Toutes ces mesures sont COMPLÉMENTAIRES et permettent de réduire de facon importante le risque de piqûres de moustiques.
Outre ces mesures de protection individuelles, il est important de connaitre les mesures de lutte contre la prolifération des moustiques au niveau collectif: destruction des gîtes larvaires ( enlever régulièrement l’eau accumulée dans les soucoupes des pots de fleurs, récipients extérieurs, pneus, nettoyage fréquent des citernes et des gouttières, etc ...), lutte anti-vectorielle par désinsectisation, utilisation de larvicides, etc ...
D’autres maladies tropicales liées a la présence d’ insectes vecteurs , existent en Colombie, en zones rurales: Leishmaniose par piqûre de Phlébotome, Trypanosomiase américaine ou maladie de Chagas par
l’intermédiaire de réduves ( sortes de punaises). Ces maladies ne réalisent pas d’urgence durant le voyage. Il est recommandé de consulter un médecin au retour si vous notez une piqûre d’insecte qui ne cicatrise
pas, se surinfecte ou qui tend à se “creuser”, ou devant tout autre symptôme
inhabituel. Toutes les grandes villes de Colombie possèdent des centres hospitaliers de renom, pourvus de spécialistes dans toutes les disciplines d’excellente qualité.
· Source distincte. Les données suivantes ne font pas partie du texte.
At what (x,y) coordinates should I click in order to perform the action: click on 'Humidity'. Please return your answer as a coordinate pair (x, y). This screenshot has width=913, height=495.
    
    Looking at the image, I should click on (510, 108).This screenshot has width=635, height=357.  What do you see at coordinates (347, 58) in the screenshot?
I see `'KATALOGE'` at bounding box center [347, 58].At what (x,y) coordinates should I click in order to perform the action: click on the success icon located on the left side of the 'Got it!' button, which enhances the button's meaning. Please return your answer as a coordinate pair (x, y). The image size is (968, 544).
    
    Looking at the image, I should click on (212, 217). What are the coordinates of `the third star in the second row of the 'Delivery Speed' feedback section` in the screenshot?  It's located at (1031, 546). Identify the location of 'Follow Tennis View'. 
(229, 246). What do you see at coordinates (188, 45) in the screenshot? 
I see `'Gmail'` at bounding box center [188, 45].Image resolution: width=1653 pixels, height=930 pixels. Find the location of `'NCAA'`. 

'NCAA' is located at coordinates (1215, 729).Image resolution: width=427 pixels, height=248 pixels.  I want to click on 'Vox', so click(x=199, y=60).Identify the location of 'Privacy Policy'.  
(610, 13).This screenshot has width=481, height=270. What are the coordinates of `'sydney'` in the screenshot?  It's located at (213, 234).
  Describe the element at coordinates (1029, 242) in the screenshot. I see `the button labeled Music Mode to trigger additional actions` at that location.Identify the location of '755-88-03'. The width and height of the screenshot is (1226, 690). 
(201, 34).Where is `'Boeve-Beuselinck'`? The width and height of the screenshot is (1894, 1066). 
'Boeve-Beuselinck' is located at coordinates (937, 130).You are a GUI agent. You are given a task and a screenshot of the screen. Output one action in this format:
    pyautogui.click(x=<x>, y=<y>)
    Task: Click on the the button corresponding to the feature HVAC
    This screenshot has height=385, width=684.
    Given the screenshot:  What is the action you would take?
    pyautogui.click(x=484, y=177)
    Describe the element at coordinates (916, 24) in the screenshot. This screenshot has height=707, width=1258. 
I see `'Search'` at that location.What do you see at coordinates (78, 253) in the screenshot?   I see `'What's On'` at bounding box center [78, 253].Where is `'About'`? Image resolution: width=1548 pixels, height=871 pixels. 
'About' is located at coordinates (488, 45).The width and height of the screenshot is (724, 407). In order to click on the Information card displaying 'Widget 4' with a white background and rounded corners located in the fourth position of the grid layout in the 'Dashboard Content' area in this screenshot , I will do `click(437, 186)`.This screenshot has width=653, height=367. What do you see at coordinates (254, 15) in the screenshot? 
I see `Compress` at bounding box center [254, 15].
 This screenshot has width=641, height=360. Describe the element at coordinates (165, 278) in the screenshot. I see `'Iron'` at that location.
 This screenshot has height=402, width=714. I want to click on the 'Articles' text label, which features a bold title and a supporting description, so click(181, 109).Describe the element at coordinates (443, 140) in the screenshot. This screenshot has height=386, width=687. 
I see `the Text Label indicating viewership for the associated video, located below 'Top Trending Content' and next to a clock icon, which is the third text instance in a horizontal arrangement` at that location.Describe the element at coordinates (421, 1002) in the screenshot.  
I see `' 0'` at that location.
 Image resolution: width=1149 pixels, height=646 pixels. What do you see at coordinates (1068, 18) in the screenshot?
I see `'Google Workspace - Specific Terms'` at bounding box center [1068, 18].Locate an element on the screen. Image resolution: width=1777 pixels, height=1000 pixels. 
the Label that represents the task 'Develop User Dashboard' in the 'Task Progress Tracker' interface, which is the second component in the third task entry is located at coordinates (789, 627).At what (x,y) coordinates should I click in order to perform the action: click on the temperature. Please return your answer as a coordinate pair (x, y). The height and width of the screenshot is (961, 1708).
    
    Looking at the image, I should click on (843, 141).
Si vous devez voyager dans le pays, en particulier avec des enfants, n’hésitez pas à consulter votre médecin pour connaitre les précautions à prendre. Celles-ci sont souvent données au cas par cas, selon l’âge, l’état de santé de chacun, la zone visitée et les conditions du voyage et de l’hébergement.
Dans les zones urbaines, les risques sont moindres, ou du moins identiques a ceux des pays dits développés: infections virales respiratoires, gastroentérites virales, grippe, ascaridiase, etc... Amibiase et giardiase sont encore très fréquentes, mais traitables. La fièvre typhoïde est possible mais rare, de même que la tuberculose.
Le choléra, maladie réputée “de la pauvreté” ne sévit plus depuis plusieurs années dans la région. C’est bien le témoin de l’amélioration sanitaire et des bons résultats de l’éducation des populations qui a été entreprise.
Enfin, révisez vos carnets de vaccination: les vaccins anti-tétanique et anti-polio doivent être à jour et les vaccins contre l’hépatite A et B sont fortement conseillés.
Vous voilà donc parés pour vivre la plus belle aventure qu’est la découverte de ce pays si merveilleux et attachant !
Dr Nicole BENOIT.
“Entretanto, en la tierra, los indios golpeaban el suelo. Se escuchaba música de caracoles y tambores.
De esta forma saludaban el arco iris.”
Glossaire:
Epidémie: Maladie évoluant par poussée et frappant de nombreux individus en même temps.
Endémie: Maladie présente pendant toute l’année, à un taux uniforme, dans une collectivité humaine.
Prophylaxie: Prévention d’une maladie.
Chimioprophylaxie: Prévention par médicaments.